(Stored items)
:::

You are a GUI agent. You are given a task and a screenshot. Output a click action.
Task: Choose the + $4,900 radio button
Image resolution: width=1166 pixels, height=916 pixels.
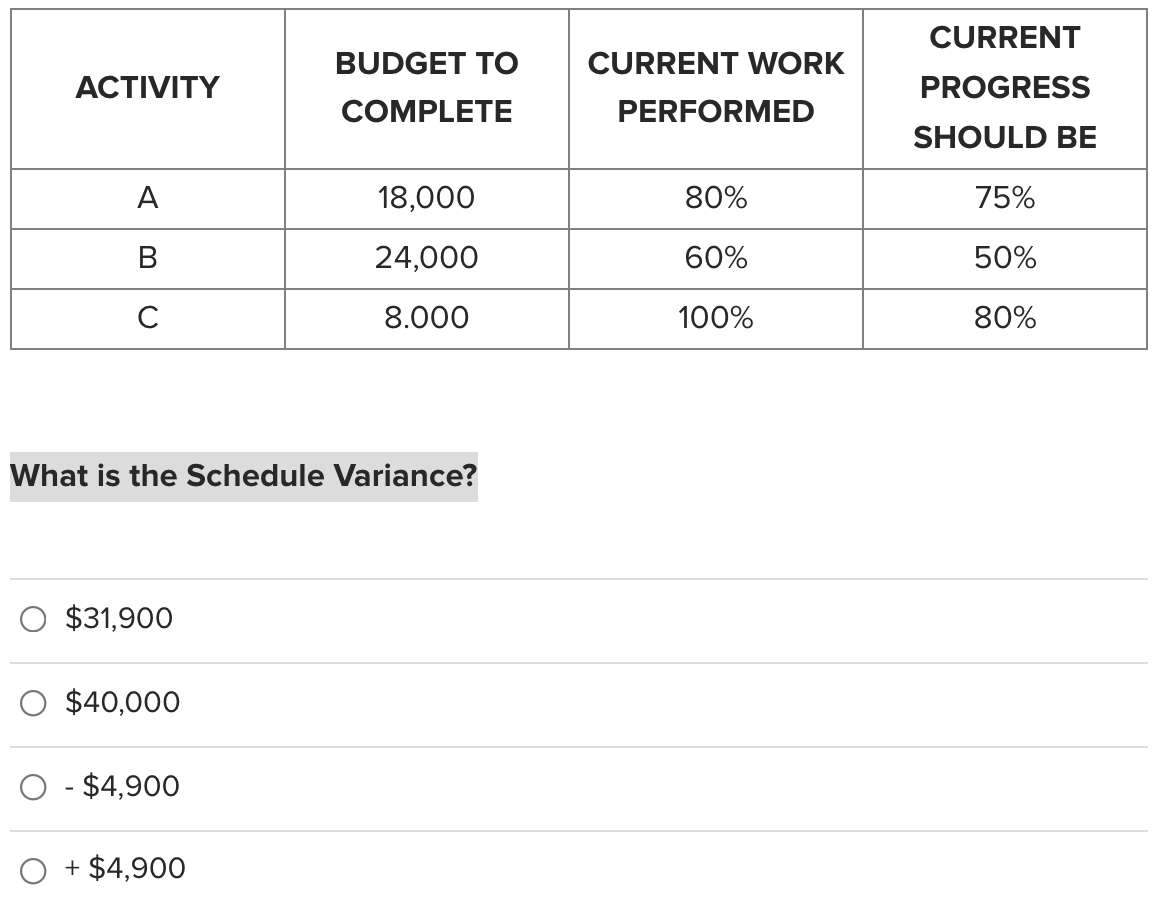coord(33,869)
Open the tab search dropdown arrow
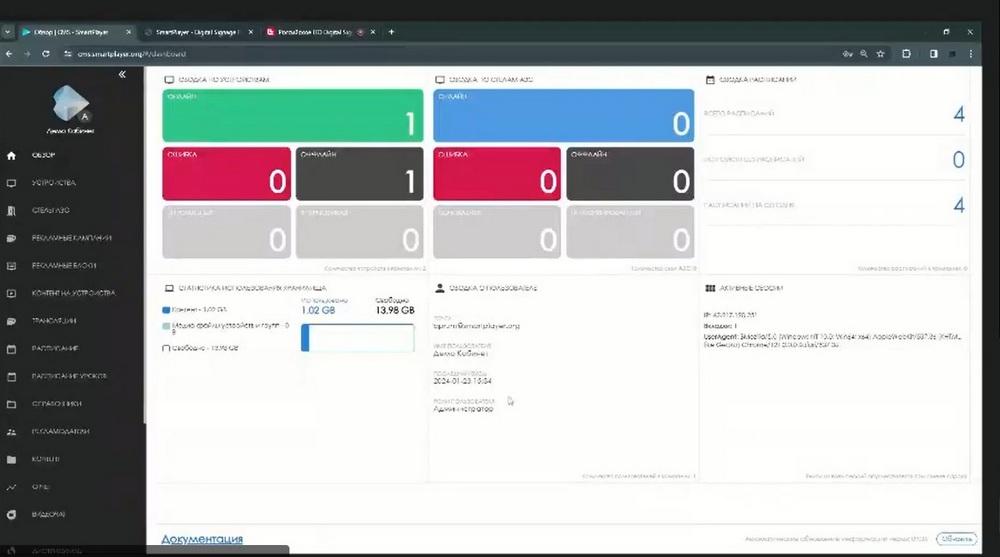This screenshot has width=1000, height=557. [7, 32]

:::

Each record must be set down again without alteration, and no picture may be carried over.

You are a GUI agent. You are given a task and a screenshot. Output a click action.
Task: Choose the + $4,900 radio button
Image resolution: width=1166 pixels, height=916 pixels.
coord(33,869)
Open the tab search dropdown arrow
This screenshot has width=1000, height=557. [7, 32]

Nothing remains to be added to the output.